[Dataset entries]
════════════════════
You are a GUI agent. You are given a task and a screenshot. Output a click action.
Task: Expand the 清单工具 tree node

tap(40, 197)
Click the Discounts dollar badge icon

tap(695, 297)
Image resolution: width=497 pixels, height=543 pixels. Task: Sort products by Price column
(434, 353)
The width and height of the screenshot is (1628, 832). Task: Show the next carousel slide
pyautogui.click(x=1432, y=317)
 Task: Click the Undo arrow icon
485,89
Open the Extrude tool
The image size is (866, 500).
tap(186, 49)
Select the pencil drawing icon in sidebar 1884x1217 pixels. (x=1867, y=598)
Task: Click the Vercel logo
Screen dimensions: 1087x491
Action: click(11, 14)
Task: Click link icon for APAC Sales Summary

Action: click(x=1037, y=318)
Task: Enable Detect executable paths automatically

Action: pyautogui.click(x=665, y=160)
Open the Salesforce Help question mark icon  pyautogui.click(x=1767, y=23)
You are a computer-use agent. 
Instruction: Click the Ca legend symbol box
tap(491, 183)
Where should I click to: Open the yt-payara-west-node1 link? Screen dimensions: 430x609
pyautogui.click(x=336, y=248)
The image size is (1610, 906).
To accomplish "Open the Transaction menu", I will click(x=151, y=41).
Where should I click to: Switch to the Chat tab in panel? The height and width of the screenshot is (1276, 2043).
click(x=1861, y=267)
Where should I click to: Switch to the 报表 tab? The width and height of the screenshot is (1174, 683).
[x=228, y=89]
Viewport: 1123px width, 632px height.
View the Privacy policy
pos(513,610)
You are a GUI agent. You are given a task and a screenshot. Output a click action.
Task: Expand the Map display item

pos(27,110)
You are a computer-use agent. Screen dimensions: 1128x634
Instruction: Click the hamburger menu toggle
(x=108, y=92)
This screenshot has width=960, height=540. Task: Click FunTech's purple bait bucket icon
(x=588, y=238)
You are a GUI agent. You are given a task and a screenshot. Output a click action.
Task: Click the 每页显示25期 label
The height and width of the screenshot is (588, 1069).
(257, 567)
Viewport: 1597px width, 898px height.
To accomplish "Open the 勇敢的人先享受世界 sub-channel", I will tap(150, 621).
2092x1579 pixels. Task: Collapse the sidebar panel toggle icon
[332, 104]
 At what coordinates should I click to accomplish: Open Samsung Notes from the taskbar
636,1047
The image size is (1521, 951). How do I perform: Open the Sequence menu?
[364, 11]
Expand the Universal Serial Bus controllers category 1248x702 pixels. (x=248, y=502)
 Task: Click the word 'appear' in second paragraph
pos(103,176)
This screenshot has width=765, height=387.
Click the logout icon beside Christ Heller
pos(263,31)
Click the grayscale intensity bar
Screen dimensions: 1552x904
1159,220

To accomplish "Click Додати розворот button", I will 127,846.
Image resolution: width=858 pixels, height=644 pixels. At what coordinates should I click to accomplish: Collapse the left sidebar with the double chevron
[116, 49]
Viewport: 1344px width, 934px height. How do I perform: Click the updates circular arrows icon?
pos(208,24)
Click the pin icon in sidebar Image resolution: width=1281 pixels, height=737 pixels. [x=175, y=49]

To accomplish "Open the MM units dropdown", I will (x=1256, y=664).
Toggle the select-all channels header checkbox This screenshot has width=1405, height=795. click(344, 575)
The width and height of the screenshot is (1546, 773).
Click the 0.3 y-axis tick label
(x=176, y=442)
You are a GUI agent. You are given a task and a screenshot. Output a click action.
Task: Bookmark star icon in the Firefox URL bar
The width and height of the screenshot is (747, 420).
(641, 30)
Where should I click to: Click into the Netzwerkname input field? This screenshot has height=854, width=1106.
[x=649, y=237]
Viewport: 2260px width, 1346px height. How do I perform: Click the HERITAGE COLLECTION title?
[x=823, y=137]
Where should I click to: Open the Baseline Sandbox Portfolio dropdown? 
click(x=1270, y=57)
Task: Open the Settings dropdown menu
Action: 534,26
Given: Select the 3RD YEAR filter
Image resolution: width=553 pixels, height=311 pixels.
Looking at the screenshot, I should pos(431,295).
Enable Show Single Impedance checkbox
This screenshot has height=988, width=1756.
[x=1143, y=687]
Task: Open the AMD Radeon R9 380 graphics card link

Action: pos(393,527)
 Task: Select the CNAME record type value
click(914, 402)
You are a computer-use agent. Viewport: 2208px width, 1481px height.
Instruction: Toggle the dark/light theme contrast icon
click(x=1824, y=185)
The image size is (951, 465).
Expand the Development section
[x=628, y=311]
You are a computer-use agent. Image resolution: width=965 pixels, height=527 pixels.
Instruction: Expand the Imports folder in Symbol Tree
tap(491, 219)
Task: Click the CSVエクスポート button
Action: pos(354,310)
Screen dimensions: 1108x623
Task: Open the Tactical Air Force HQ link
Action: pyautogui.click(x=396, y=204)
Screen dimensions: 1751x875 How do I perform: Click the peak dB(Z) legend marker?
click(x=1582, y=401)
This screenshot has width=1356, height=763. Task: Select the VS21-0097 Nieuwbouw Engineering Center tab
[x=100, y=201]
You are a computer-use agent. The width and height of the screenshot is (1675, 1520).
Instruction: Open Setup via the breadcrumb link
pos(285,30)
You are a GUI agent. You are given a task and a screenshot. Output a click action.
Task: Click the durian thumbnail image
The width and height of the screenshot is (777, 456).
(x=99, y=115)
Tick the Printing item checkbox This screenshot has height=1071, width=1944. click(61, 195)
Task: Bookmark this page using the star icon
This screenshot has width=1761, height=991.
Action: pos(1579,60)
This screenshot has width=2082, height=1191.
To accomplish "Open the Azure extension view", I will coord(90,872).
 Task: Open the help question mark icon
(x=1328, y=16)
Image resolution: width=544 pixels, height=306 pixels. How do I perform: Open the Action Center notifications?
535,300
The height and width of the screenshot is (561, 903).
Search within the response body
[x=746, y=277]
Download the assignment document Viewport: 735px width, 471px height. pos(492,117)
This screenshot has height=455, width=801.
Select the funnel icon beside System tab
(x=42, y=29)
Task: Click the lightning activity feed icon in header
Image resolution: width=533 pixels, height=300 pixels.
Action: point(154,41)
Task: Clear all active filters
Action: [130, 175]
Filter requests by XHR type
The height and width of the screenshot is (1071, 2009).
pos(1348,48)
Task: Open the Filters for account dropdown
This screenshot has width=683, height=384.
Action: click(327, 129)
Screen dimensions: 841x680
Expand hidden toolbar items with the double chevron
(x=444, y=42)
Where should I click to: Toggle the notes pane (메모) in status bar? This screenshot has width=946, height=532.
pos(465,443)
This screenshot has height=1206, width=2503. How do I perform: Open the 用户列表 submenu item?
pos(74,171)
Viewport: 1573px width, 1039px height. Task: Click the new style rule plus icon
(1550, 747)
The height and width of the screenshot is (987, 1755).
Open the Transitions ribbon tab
════════════════════
*EXERCISE REQUIREMENTS:*
Copy out all of the data. Keep every word unchanged.

*WRITTEN RESPONSE:*
You are a GUI agent. You are given a task and a screenshot. Output a click action.
Task: Expand the 清单工具 tree node

tap(40, 197)
Click the Discounts dollar badge icon

tap(695, 297)
Image resolution: width=497 pixels, height=543 pixels. Task: Sort products by Price column
(434, 353)
The width and height of the screenshot is (1628, 832). Task: Show the next carousel slide
pyautogui.click(x=1432, y=317)
 Task: Click the Undo arrow icon
485,89
Open the Extrude tool
The image size is (866, 500).
tap(186, 49)
Select the pencil drawing icon in sidebar 1884x1217 pixels. (x=1867, y=598)
Task: Click the Vercel logo
Screen dimensions: 1087x491
Action: click(11, 14)
Task: Click link icon for APAC Sales Summary

Action: click(x=1037, y=318)
Task: Enable Detect executable paths automatically

Action: pyautogui.click(x=665, y=160)
Open the Salesforce Help question mark icon  pyautogui.click(x=1767, y=23)
You are a computer-use agent. 
Instruction: Click the Ca legend symbol box
tap(491, 183)
Where should I click to: Open the yt-payara-west-node1 link? Screen dimensions: 430x609
pyautogui.click(x=336, y=248)
The image size is (1610, 906).
To accomplish "Open the Transaction menu", I will click(x=151, y=41).
Where should I click to: Switch to the Chat tab in panel? The height and width of the screenshot is (1276, 2043).
click(x=1861, y=267)
Where should I click to: Switch to the 报表 tab? The width and height of the screenshot is (1174, 683).
[x=228, y=89]
Viewport: 1123px width, 632px height.
View the Privacy policy
pos(513,610)
You are a GUI agent. You are given a task and a screenshot. Output a click action.
Task: Expand the Map display item

pos(27,110)
You are a computer-use agent. Screen dimensions: 1128x634
Instruction: Click the hamburger menu toggle
(x=108, y=92)
This screenshot has width=960, height=540. Task: Click FunTech's purple bait bucket icon
(x=588, y=238)
You are a GUI agent. You are given a task and a screenshot. Output a click action.
Task: Click the 每页显示25期 label
The height and width of the screenshot is (588, 1069).
(257, 567)
Viewport: 1597px width, 898px height.
To accomplish "Open the 勇敢的人先享受世界 sub-channel", I will tap(150, 621).
2092x1579 pixels. Task: Collapse the sidebar panel toggle icon
[332, 104]
 At what coordinates should I click to accomplish: Open Samsung Notes from the taskbar
636,1047
The image size is (1521, 951). How do I perform: Open the Sequence menu?
[364, 11]
Expand the Universal Serial Bus controllers category 1248x702 pixels. (x=248, y=502)
 Task: Click the word 'appear' in second paragraph
pos(103,176)
This screenshot has width=765, height=387.
Click the logout icon beside Christ Heller
pos(263,31)
Click the grayscale intensity bar
Screen dimensions: 1552x904
1159,220

To accomplish "Click Додати розворот button", I will 127,846.
Image resolution: width=858 pixels, height=644 pixels. At what coordinates should I click to accomplish: Collapse the left sidebar with the double chevron
[116, 49]
Viewport: 1344px width, 934px height. How do I perform: Click the updates circular arrows icon?
pos(208,24)
Click the pin icon in sidebar Image resolution: width=1281 pixels, height=737 pixels. [x=175, y=49]

To accomplish "Open the MM units dropdown", I will (x=1256, y=664).
Toggle the select-all channels header checkbox This screenshot has width=1405, height=795. click(344, 575)
The width and height of the screenshot is (1546, 773).
Click the 0.3 y-axis tick label
(x=176, y=442)
You are a GUI agent. You are given a task and a screenshot. Output a click action.
Task: Bookmark star icon in the Firefox URL bar
The width and height of the screenshot is (747, 420).
(641, 30)
Where should I click to: Click into the Netzwerkname input field? This screenshot has height=854, width=1106.
[x=649, y=237]
Viewport: 2260px width, 1346px height. How do I perform: Click the HERITAGE COLLECTION title?
[x=823, y=137]
Where should I click to: Open the Baseline Sandbox Portfolio dropdown? 
click(x=1270, y=57)
Task: Open the Settings dropdown menu
Action: 534,26
Given: Select the 3RD YEAR filter
Image resolution: width=553 pixels, height=311 pixels.
Looking at the screenshot, I should pos(431,295).
Enable Show Single Impedance checkbox
This screenshot has height=988, width=1756.
[x=1143, y=687]
Task: Open the AMD Radeon R9 380 graphics card link

Action: pos(393,527)
 Task: Select the CNAME record type value
click(914, 402)
You are a computer-use agent. Viewport: 2208px width, 1481px height.
Instruction: Toggle the dark/light theme contrast icon
click(x=1824, y=185)
The image size is (951, 465).
Expand the Development section
[x=628, y=311]
You are a computer-use agent. Image resolution: width=965 pixels, height=527 pixels.
Instruction: Expand the Imports folder in Symbol Tree
tap(491, 219)
Task: Click the CSVエクスポート button
Action: pos(354,310)
Screen dimensions: 1108x623
Task: Open the Tactical Air Force HQ link
Action: pyautogui.click(x=396, y=204)
Screen dimensions: 1751x875 How do I perform: Click the peak dB(Z) legend marker?
click(x=1582, y=401)
This screenshot has width=1356, height=763. Task: Select the VS21-0097 Nieuwbouw Engineering Center tab
[x=100, y=201]
You are a computer-use agent. The width and height of the screenshot is (1675, 1520).
Instruction: Open Setup via the breadcrumb link
pos(285,30)
You are a GUI agent. You are given a task and a screenshot. Output a click action.
Task: Click the durian thumbnail image
The width and height of the screenshot is (777, 456).
(x=99, y=115)
Tick the Printing item checkbox This screenshot has height=1071, width=1944. click(61, 195)
Task: Bookmark this page using the star icon
This screenshot has width=1761, height=991.
Action: pos(1579,60)
This screenshot has width=2082, height=1191.
To accomplish "Open the Azure extension view", I will coord(90,872).
 Task: Open the help question mark icon
(x=1328, y=16)
Image resolution: width=544 pixels, height=306 pixels. How do I perform: Open the Action Center notifications?
535,300
The height and width of the screenshot is (561, 903).
Search within the response body
[x=746, y=277]
Download the assignment document Viewport: 735px width, 471px height. pos(492,117)
This screenshot has height=455, width=801.
Select the funnel icon beside System tab
(x=42, y=29)
Task: Click the lightning activity feed icon in header
Image resolution: width=533 pixels, height=300 pixels.
Action: point(154,41)
Task: Clear all active filters
Action: [130, 175]
Filter requests by XHR type
The height and width of the screenshot is (1071, 2009).
pos(1348,48)
Task: Open the Filters for account dropdown
This screenshot has width=683, height=384.
Action: click(327, 129)
Screen dimensions: 841x680
Expand hidden toolbar items with the double chevron
(x=444, y=42)
Where should I click to: Toggle the notes pane (메모) in status bar? This screenshot has width=946, height=532.
pos(465,443)
This screenshot has height=1206, width=2503. How do I perform: Open the 用户列表 submenu item?
pos(74,171)
Viewport: 1573px width, 1039px height. Task: Click the new style rule plus icon
(1550, 747)
The height and width of the screenshot is (987, 1755).
Open the Transitions ribbon tab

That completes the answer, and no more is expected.